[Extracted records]
════════════════

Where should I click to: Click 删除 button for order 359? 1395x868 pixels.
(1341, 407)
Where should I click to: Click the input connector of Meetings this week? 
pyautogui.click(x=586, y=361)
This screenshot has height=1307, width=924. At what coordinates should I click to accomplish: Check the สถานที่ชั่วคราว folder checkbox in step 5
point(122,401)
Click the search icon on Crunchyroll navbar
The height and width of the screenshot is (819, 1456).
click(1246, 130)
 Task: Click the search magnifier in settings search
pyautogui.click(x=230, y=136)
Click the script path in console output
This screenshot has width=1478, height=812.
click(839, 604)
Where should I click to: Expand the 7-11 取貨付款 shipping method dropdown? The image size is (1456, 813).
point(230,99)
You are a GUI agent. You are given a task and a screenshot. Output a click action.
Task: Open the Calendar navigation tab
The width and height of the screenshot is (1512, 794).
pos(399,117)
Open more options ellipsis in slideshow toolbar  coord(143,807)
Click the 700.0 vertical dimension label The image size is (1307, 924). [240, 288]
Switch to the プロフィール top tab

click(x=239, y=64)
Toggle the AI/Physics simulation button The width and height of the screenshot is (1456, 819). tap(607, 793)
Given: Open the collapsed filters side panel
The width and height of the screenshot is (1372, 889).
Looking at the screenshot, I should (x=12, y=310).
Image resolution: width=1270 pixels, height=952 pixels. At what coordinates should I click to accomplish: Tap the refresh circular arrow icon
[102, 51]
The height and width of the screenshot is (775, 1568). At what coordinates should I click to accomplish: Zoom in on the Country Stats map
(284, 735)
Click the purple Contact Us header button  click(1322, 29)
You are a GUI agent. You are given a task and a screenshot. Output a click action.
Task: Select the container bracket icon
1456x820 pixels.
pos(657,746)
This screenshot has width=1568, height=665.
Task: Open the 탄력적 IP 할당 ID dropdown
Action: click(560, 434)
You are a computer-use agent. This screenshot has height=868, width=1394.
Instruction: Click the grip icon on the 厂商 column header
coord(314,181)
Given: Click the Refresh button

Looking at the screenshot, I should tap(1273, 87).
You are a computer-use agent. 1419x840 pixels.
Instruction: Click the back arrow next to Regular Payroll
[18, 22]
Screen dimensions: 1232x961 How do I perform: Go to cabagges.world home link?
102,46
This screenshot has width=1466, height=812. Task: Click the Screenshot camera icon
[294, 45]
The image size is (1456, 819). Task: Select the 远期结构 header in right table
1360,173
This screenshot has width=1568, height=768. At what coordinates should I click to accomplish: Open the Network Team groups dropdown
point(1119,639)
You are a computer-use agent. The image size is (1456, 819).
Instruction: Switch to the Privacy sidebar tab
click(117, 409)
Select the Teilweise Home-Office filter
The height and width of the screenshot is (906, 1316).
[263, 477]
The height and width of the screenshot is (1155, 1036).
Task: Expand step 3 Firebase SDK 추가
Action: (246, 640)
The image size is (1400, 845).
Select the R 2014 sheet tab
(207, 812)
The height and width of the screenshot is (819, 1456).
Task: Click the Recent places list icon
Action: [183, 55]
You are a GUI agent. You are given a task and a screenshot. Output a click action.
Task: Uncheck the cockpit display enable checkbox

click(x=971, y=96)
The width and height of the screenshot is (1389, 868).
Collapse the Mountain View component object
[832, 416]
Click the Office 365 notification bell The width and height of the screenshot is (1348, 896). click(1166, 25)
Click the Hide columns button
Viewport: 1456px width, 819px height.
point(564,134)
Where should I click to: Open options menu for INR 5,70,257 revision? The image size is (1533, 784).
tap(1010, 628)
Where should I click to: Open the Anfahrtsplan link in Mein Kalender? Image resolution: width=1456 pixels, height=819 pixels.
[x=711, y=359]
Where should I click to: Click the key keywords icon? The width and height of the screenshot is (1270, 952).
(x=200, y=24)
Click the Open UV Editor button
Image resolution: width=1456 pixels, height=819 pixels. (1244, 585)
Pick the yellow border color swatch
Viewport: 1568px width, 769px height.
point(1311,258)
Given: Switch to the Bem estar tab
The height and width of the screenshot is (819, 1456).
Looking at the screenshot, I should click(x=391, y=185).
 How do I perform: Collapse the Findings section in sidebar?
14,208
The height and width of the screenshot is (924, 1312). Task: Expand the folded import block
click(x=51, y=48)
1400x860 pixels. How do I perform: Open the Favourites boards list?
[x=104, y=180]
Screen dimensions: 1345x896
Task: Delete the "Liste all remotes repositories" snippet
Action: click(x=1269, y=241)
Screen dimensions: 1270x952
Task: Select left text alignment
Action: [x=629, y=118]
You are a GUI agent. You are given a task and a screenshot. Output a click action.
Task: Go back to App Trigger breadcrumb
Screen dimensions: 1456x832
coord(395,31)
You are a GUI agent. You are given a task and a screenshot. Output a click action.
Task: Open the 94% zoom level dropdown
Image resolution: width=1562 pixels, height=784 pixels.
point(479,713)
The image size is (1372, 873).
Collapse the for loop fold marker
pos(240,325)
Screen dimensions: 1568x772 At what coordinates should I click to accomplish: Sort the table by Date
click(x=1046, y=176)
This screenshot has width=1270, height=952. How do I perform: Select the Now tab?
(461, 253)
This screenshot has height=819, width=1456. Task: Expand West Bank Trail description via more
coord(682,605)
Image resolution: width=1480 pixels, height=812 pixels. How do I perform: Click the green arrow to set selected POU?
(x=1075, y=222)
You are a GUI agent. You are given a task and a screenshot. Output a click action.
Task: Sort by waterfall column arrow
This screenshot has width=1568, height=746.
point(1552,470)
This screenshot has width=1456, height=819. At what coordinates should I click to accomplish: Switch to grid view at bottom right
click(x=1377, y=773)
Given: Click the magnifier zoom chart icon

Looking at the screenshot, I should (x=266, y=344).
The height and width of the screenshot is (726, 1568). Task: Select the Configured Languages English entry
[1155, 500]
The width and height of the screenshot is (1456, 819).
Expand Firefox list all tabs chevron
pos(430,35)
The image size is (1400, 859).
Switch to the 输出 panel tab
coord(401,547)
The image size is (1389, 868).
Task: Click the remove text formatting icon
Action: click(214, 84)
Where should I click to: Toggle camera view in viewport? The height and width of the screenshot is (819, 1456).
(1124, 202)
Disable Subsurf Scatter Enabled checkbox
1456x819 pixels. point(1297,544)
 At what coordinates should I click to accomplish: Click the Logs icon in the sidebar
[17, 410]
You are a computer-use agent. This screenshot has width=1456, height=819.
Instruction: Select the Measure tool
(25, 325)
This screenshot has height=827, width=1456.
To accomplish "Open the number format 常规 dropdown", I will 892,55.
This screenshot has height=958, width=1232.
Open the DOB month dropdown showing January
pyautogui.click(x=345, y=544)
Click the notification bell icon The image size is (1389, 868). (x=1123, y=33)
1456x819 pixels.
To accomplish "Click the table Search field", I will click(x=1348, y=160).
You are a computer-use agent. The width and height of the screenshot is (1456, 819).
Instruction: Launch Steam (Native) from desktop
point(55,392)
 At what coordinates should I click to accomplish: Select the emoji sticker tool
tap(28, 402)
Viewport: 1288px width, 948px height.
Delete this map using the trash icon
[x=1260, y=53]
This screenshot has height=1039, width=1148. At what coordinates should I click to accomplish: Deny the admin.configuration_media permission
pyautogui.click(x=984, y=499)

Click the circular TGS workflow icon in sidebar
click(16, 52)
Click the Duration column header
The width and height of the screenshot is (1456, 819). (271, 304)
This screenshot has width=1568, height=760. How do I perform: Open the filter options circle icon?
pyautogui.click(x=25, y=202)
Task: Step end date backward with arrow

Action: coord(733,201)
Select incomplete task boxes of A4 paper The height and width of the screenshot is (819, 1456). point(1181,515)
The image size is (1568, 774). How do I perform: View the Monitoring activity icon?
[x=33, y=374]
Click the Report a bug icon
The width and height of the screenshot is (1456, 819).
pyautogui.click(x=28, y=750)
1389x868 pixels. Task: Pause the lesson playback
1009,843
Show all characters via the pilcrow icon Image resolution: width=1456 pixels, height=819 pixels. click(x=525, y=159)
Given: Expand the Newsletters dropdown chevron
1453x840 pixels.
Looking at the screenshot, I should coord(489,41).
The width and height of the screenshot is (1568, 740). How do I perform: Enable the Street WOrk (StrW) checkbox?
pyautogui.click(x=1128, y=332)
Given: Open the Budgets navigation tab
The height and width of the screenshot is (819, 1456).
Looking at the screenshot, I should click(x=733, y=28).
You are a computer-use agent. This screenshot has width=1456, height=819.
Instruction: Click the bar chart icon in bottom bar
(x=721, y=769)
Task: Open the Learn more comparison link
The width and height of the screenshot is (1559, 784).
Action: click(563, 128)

════════════════

Find the count of lines in the data above where the word "navigation" occurs, and write down only that count.

PROBLEM SOLUTION — 2